Das Auto als archaisches Symbol

„Wir dürfen bei der Debatte aber nicht vergessen, dass sich die neuen Vorschriften auf einen zum Glück kleinen Kreis von extremen Personen beschränkt“, sagt Rohrbach. Aber wer sind diese Menschen, die mit bis zu 100 km/h durch 30er-Zonen brettern? Oder mit 150 durch geschlossene Ortschaften? Joachim Kohler aus Kreuzlingen weiß, welcher Typus oft hinter dem „klassischen Raser“ steckt. Der Verkehrspsychologe arbeitet als Gutachter für die Behörden. Bei ihm landen Schnellfahrer, die sich nach einer Führerscheinsperre wieder um eine Fahrerlaubnis bemühen.

„Der typische Raser ist jung, er ist männlich und er hat überdurchschnittlich oft einen Migrationshintergrund.

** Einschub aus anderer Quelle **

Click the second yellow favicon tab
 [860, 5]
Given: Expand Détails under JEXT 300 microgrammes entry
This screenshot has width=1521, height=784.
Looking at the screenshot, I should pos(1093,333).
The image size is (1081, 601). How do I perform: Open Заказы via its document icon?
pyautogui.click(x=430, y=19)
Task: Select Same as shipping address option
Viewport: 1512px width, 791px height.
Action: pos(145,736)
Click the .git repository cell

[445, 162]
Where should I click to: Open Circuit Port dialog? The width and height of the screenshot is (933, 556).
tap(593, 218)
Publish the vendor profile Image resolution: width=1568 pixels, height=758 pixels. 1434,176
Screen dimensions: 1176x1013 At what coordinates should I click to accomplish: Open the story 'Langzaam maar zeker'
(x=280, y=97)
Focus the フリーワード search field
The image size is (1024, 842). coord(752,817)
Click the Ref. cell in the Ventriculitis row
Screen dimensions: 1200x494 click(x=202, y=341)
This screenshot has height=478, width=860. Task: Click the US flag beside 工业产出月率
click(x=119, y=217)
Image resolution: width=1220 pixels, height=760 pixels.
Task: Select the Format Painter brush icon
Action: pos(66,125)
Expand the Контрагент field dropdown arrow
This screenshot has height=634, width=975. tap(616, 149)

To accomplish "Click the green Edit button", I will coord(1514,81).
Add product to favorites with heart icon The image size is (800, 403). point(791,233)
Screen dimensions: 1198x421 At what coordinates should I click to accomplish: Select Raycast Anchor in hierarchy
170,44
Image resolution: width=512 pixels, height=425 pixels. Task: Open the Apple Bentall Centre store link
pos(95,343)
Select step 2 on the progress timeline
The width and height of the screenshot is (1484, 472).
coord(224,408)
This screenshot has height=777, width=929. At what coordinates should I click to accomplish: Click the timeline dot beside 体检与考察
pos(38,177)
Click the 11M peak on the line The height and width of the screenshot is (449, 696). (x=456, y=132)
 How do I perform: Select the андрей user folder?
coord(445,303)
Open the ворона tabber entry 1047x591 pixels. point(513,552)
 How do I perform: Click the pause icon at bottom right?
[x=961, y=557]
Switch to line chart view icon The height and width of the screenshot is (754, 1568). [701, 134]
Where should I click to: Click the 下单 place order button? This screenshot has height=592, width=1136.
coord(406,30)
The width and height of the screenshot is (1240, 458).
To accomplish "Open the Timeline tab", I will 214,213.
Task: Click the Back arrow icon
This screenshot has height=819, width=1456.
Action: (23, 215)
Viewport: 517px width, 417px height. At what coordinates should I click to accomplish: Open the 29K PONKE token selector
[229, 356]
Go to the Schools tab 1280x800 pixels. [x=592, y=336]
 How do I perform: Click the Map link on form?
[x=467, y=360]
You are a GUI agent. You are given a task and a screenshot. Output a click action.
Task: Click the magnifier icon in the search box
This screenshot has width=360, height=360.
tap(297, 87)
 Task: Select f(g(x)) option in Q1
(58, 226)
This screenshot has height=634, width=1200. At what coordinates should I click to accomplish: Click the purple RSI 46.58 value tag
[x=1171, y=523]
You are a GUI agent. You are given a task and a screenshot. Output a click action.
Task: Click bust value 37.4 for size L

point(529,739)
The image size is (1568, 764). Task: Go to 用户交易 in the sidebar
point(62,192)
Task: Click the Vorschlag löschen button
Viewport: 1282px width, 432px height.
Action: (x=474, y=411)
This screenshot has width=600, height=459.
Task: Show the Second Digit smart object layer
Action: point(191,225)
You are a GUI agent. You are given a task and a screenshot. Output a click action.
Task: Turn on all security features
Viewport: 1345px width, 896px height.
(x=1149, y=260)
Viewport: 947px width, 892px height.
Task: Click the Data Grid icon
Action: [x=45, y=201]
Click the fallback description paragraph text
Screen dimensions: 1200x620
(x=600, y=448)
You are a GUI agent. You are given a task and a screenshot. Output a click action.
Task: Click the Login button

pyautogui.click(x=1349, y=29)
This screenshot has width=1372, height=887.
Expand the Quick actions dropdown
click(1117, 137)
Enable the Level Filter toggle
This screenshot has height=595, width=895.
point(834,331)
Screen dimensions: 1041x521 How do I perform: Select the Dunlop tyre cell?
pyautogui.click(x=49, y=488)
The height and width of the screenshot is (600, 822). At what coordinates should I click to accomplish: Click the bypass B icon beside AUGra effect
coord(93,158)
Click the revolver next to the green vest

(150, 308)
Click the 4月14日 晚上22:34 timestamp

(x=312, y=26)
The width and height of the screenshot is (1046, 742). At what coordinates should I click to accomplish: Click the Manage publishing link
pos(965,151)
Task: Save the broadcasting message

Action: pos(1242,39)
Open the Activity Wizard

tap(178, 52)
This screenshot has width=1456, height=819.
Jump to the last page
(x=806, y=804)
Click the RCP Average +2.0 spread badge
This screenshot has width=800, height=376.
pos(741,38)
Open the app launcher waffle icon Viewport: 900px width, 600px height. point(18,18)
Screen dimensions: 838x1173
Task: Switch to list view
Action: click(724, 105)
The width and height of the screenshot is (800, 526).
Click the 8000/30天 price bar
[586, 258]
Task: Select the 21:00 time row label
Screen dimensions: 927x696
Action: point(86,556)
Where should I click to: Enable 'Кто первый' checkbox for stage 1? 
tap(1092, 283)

Außerdem stammt er aus einer unteren Bildungsschicht“, präzisiert Kohler. Dem Psychologen kommt die Aufgabe zu, anhand der strafrechtlichen Vorgeschichte und im persönlichen Gespräch herauszufinden, ob sich der Kandidat künftig an die Regeln halten wird. Und sein Auto fortan nicht mehr als Waffe oder archaisches Symbol von Stärke und Männlichkeit sieht. Doch ihre Fahrzeuge drücken genau das laut Kohler meistens aus: „Der Raser fährt zum Beispiel einen BMW M3 mit 240 PS.“ Das Auto sei für solche Menschen eine „symbolische Selbstergänzung“, wobei es im Vergleich zu Freunden und Kollegen von größter Bedeutung sei, ob man nun 20 PS mehr oder weniger unter der Haube habe.

Dass es aber nicht immer der von Joachim Kohler charakterisierte Rasertyp sein muss, zeigt das Beispiel aus der Neujahrsnacht: Laut Bundesamt für Straßen war die Person 49 Jahre alt, weiblich und Schweizerin ohne Migrationshintergrund.